Inspiration

Existential risks have always fascinated me. That sounds a bit morbid, but it's quite an interesting issue philosophically! It also has tremendous implications for our actions today. However, the concepts behind existential risk are very difficult to understand. What does exponential growth really feel like? How much does 0.1% or even 1% matter to our lives? These issues are important to understand so that we can think clearly about our challenges ahead.

What it does

The first part of the hack is a wiki page that can contain user-uploaded articles. I utilized an open source framework, django-wiki, to build the page with Python. The second part of the hack is a Flask app that shows how far artificial intelligence has come. It can have conversations about the weather and colors, but also comes up with random philosophical thoughts, long-winded (not original) arguments (from Toby Ord), and things that Elon Musk may or may not have tweeted at some point!

How we built it

I learned what Django was and how to build a website on it. I relied heavily on the open source library django-wiki, and didn't know how best to alter the internal settings of the code (especially the CSS). For the AI chatbot, I relied on the open source framework for Chatterbot, using those frameworks to build a model and train it on podcasts related to existential risk. After that did not go as planned, I trained the model a bit more on Elon Musk's tweets.

Challenges we ran into

For the wiki, I didn't know what I was doing at first! I learned what Django and Flask were, and downloading the software I needed was difficult. I had difficulty installing the necessary frameworks to put together a successful project. Part of the challenges came from lack of knowledge or understanding when creating the hack; part came from not even knowing how to get started! I also couldn't find or explore enough conversational data to make Tim a formidable discussion partner. The model was trained on either podcasts, tweets, or a library of basic conversation. What would have been best would have been a data set of text or slack messages that it could train on. Instead, its functionality became its major weakness. I also didn't have time to filter the Twitter data, making that aspect of conversation even worse.

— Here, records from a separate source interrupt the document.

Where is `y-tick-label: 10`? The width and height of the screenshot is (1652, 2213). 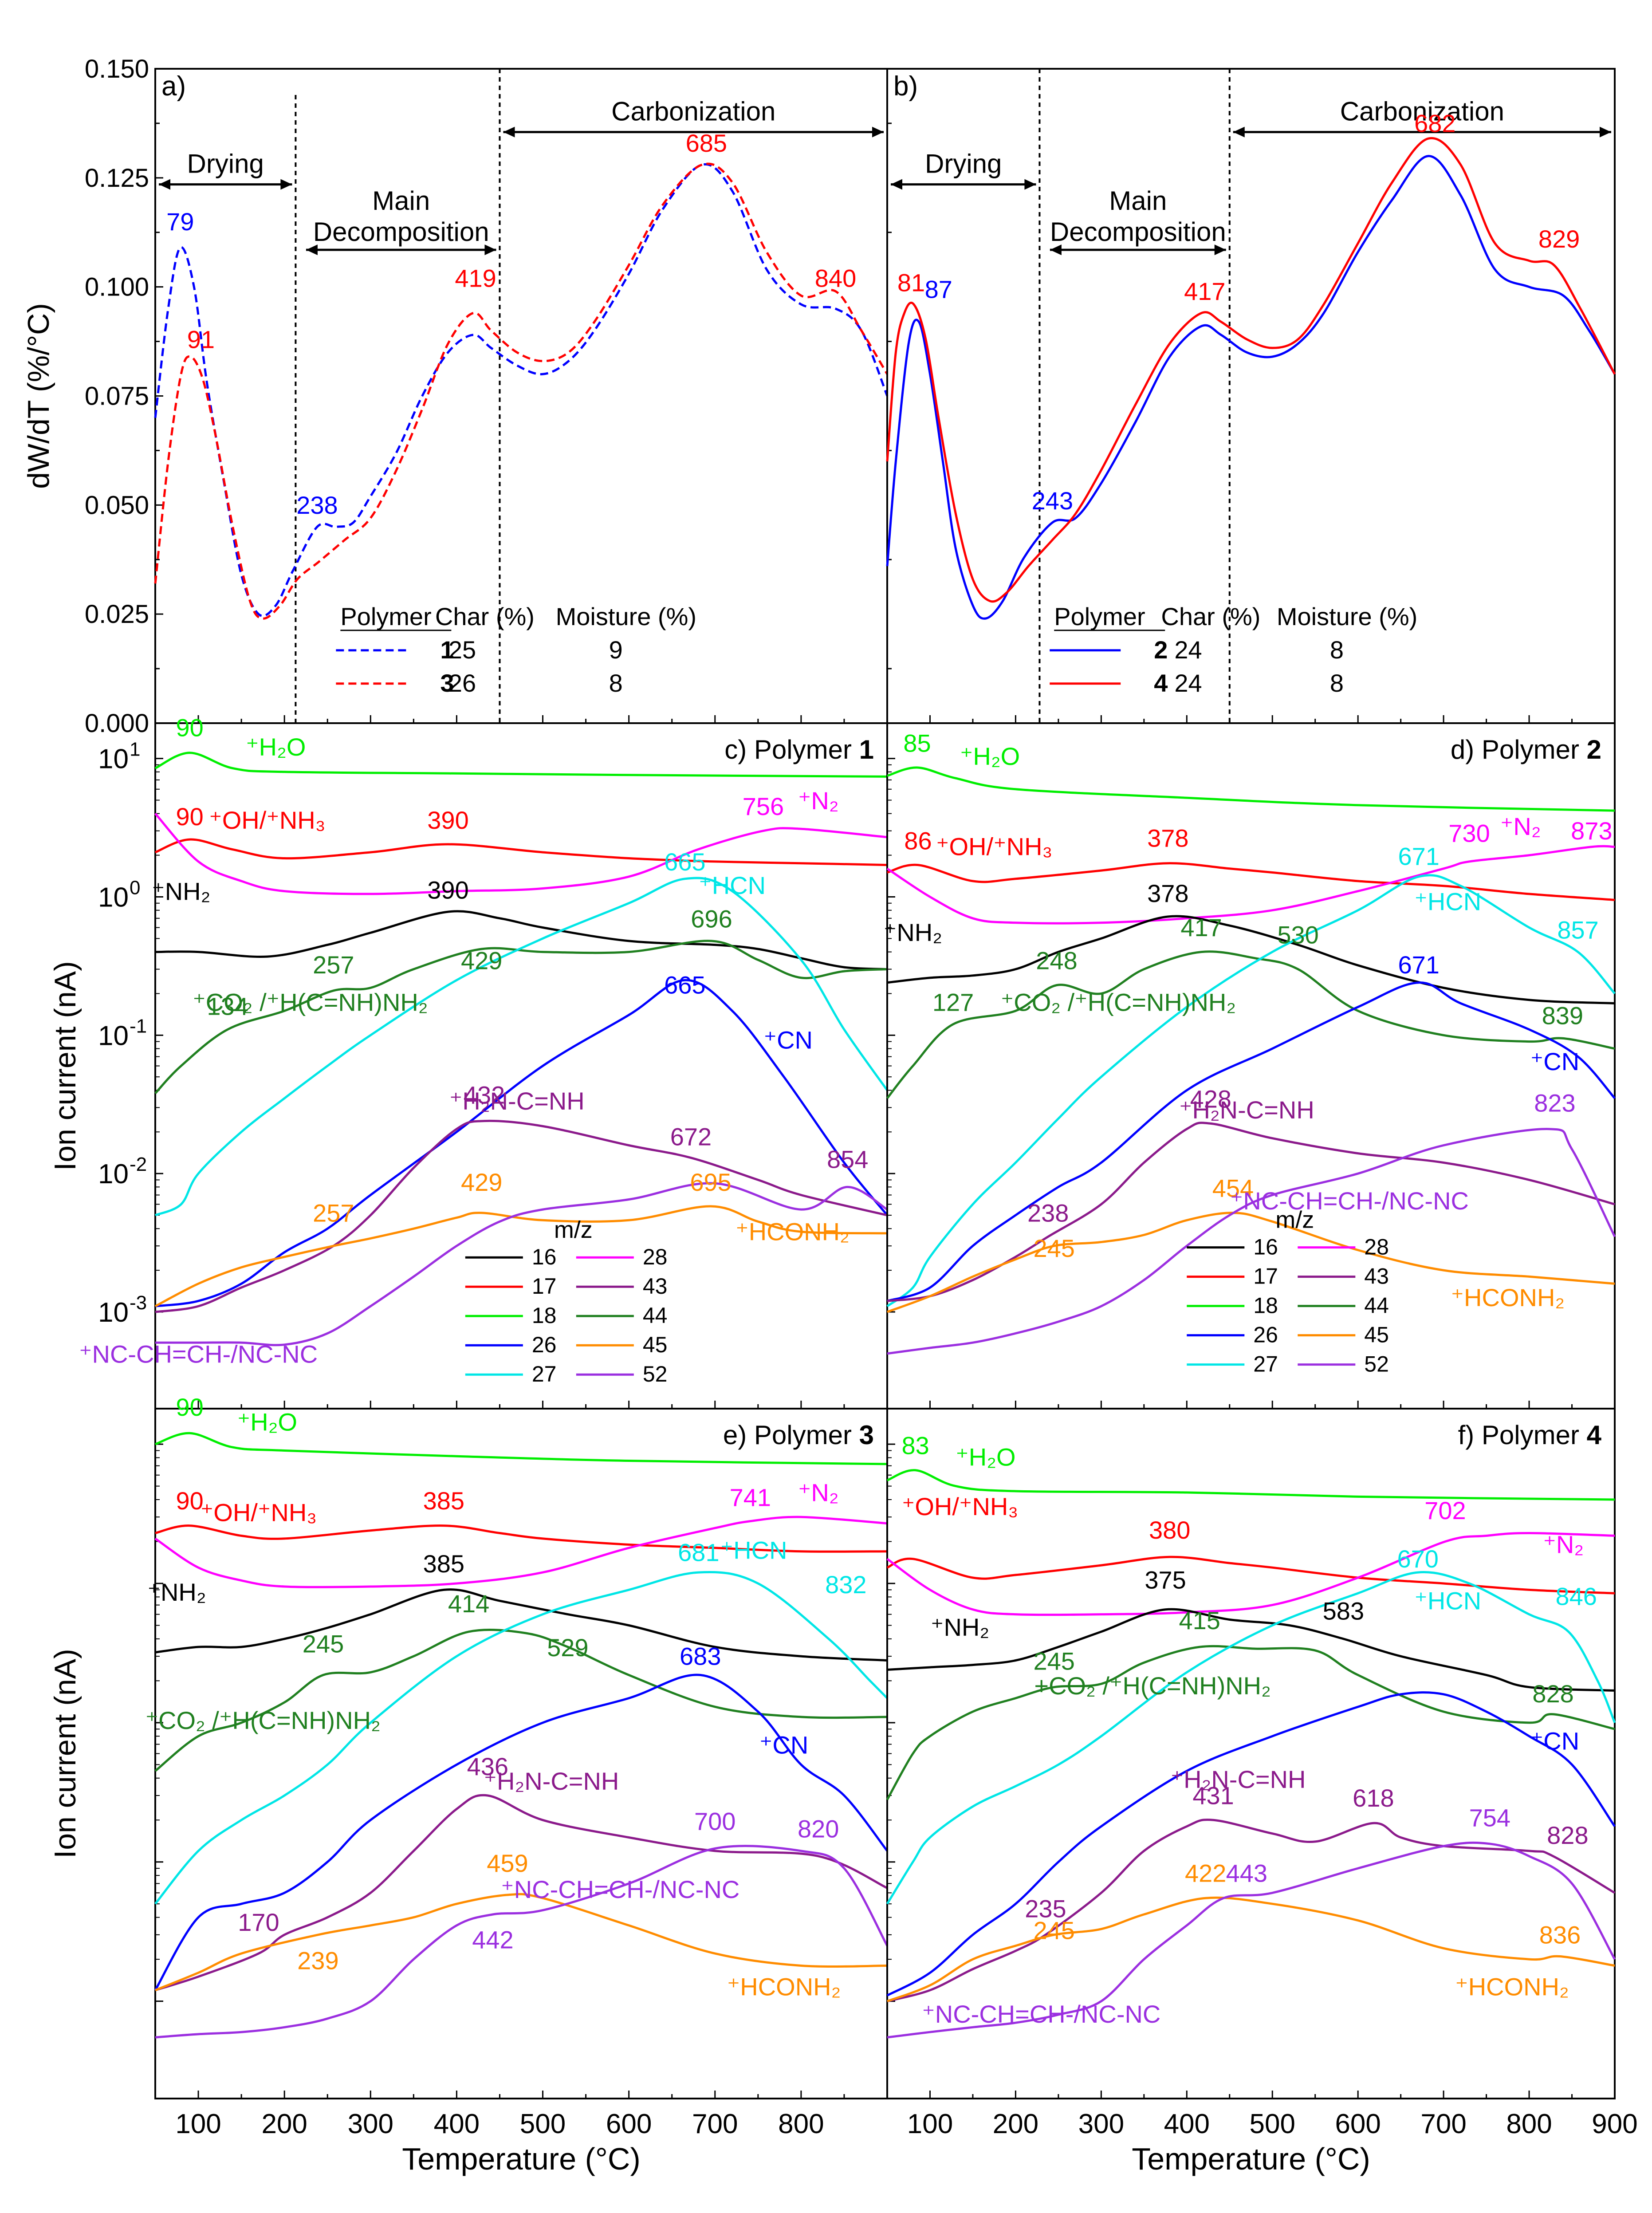
y-tick-label: 10 is located at coordinates (114, 898).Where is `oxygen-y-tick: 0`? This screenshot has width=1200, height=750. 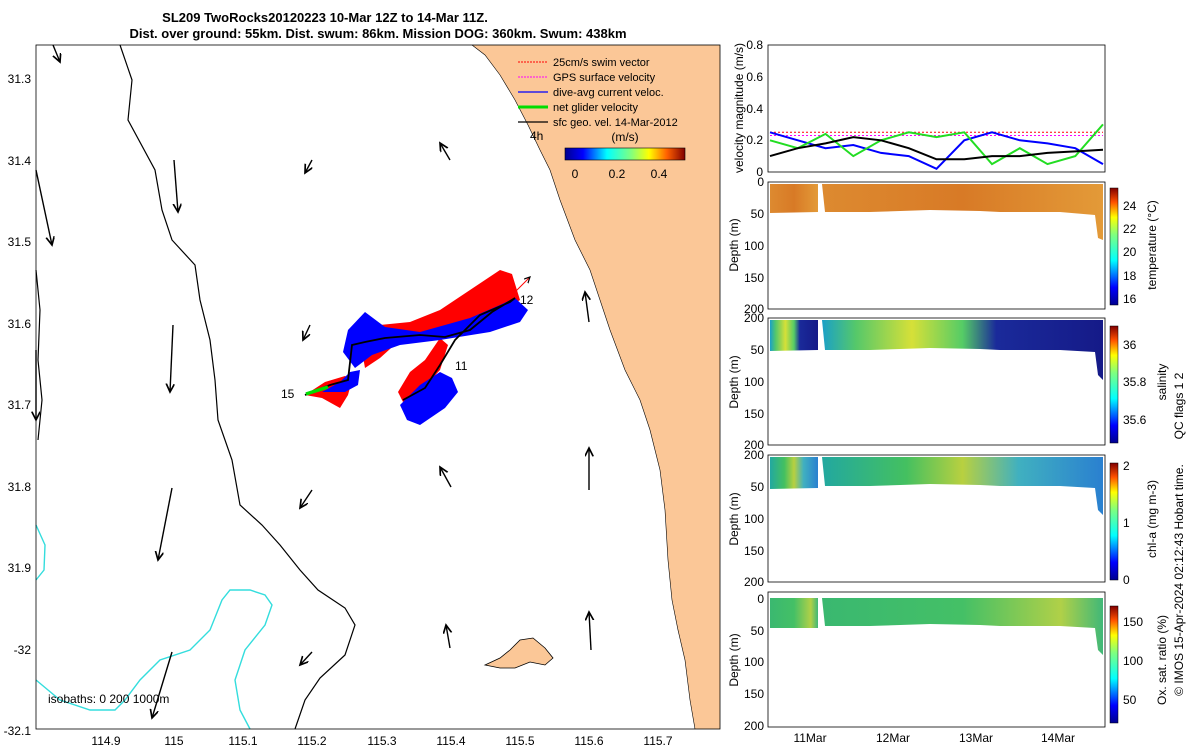 oxygen-y-tick: 0 is located at coordinates (760, 599).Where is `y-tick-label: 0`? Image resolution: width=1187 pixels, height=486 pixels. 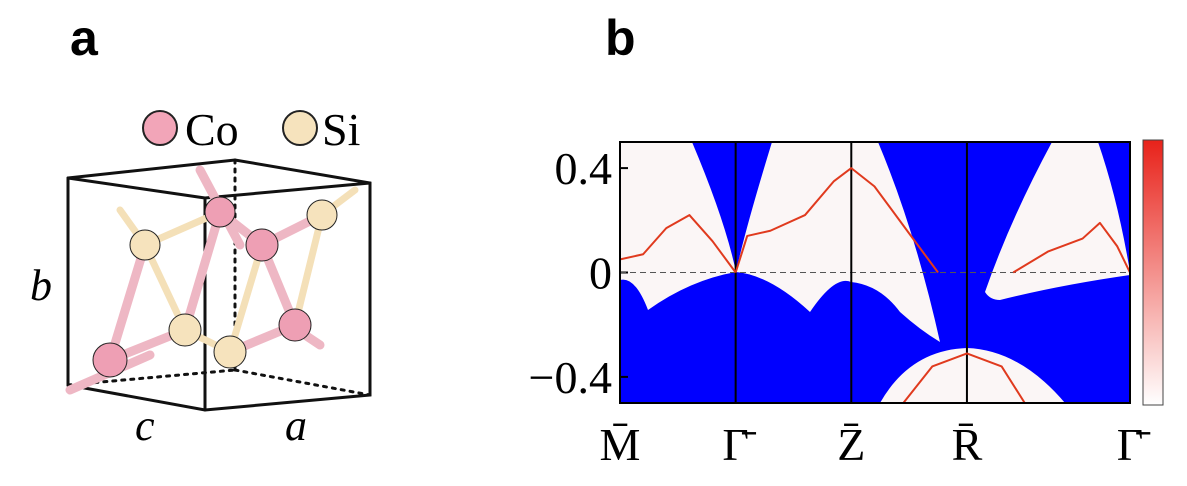 y-tick-label: 0 is located at coordinates (600, 274).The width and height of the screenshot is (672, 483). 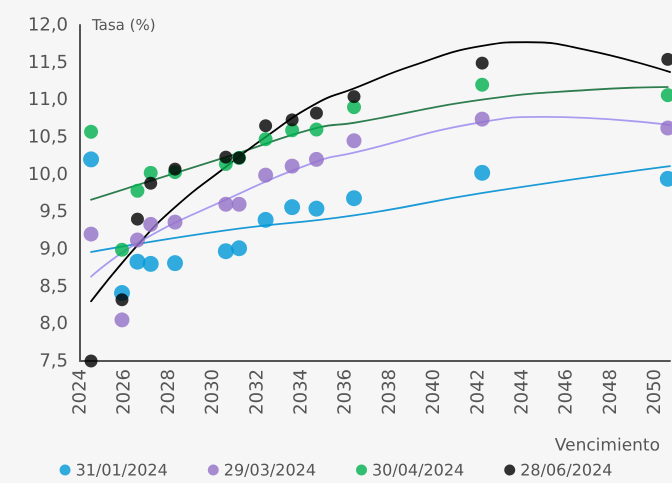 I want to click on x-tick-label: 2028, so click(x=168, y=392).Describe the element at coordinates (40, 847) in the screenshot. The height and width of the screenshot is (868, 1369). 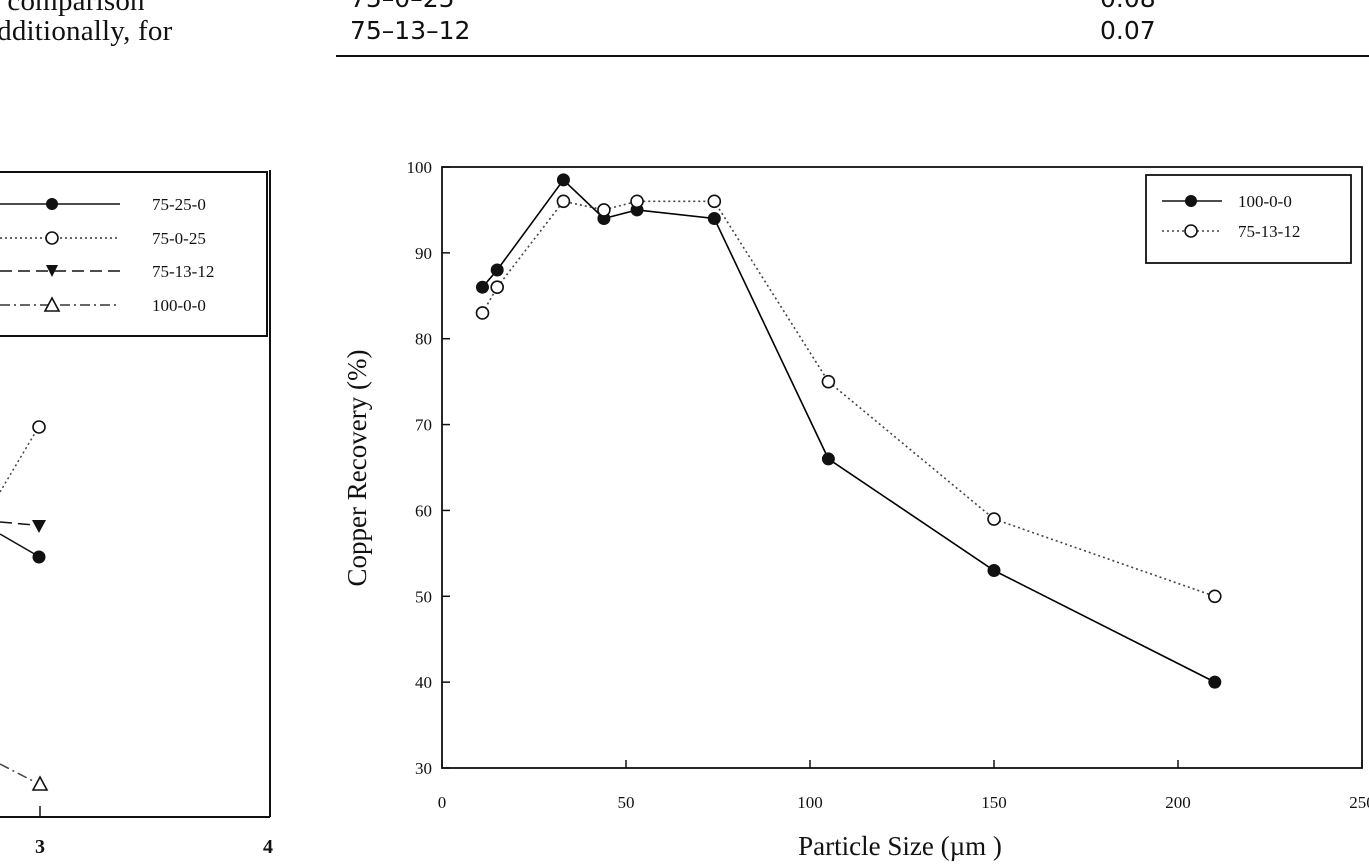
I see `left-chart-x-tick-label: 3` at that location.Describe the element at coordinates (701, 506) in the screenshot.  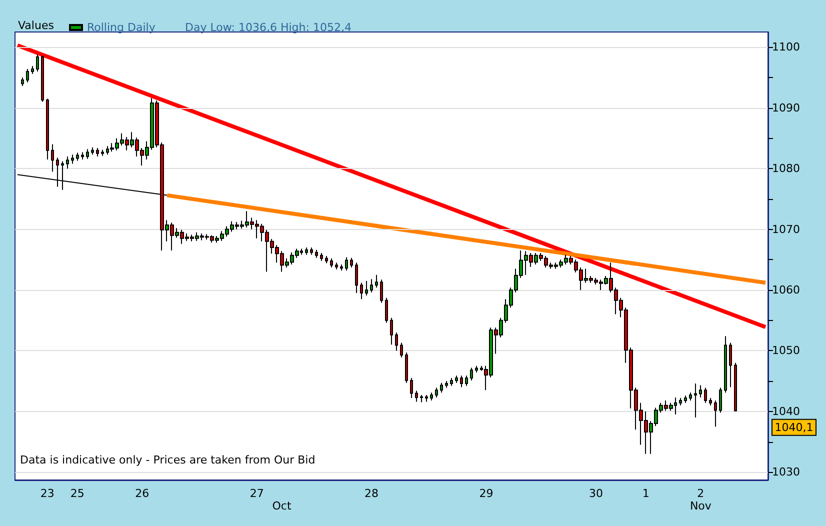
I see `text: Nov` at that location. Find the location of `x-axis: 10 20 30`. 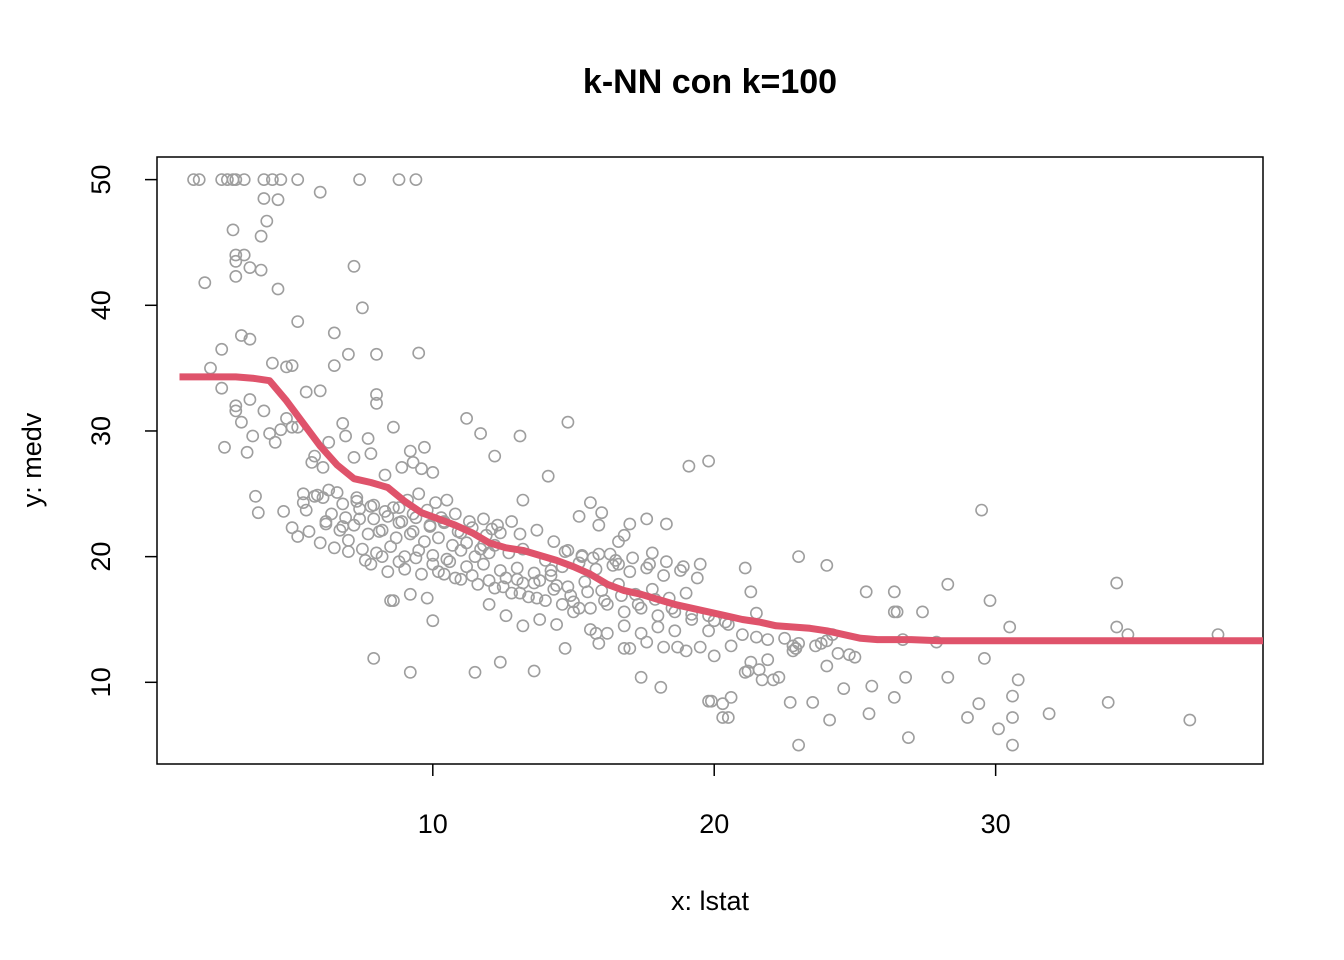

x-axis: 10 20 30 is located at coordinates (714, 802).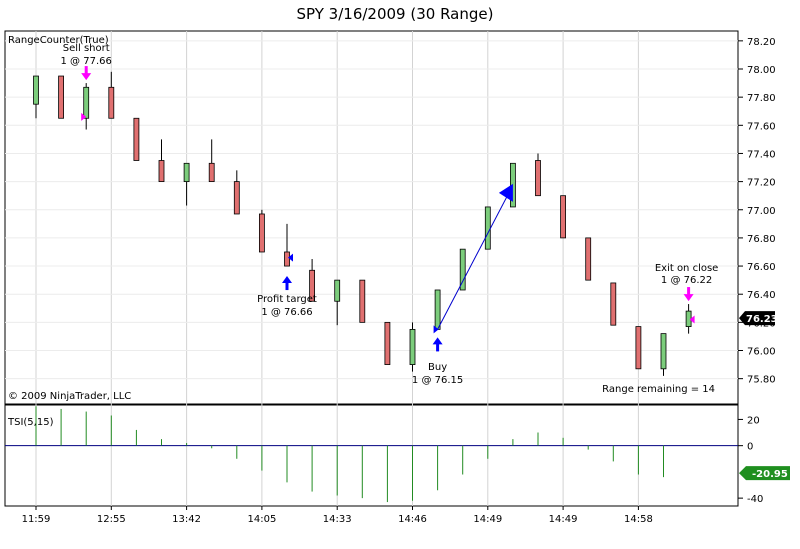 Image resolution: width=800 pixels, height=549 pixels. I want to click on last-price-badge: 76.23, so click(758, 318).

Accomplishments that we're proud of

I'm proud that I turned something in! After showing up late and not finding a team, I was scared that I'd have nothing to present today. I also learned a tremendous amount that I will utilize in future projects that I'm planning, starting with a personal website.

What we learned

I learned many things: how to operate on the command line, how to use Django (the basics), how to install many different packages (and figure out when installations go wrong), what kinds of things matter when under a time crunch (and what doesn't), as well as how to learn from those around you. The collaborative energy of the hackathon was the best part of the event.

What's next for learning about existential risk?

I would like to create more data visualizations of these tricky concepts: they're important and hard to understand! On the front end, I'm hoping to customize some of the CSS on both the chatbot and the wiki to be a bit neater and more colorful! Additionally, Wikipedia pages have "discussion" pages associated with each wiki, so I may ask the open source developers if they've thought of implementing more functionality in this area (and maybe helping)! Also, the chatbot Tim has some clear deficiencies, so I'm hoping to build a better bot on my own or with other code. He was built to be trained on conversational data; unfortunately, I don't have access to many conversations and that data would have to remain private. This makes his conversations pretty poor, as he can't anticipate what someone is about to say. That plus the minimal training makes him pretty deficient.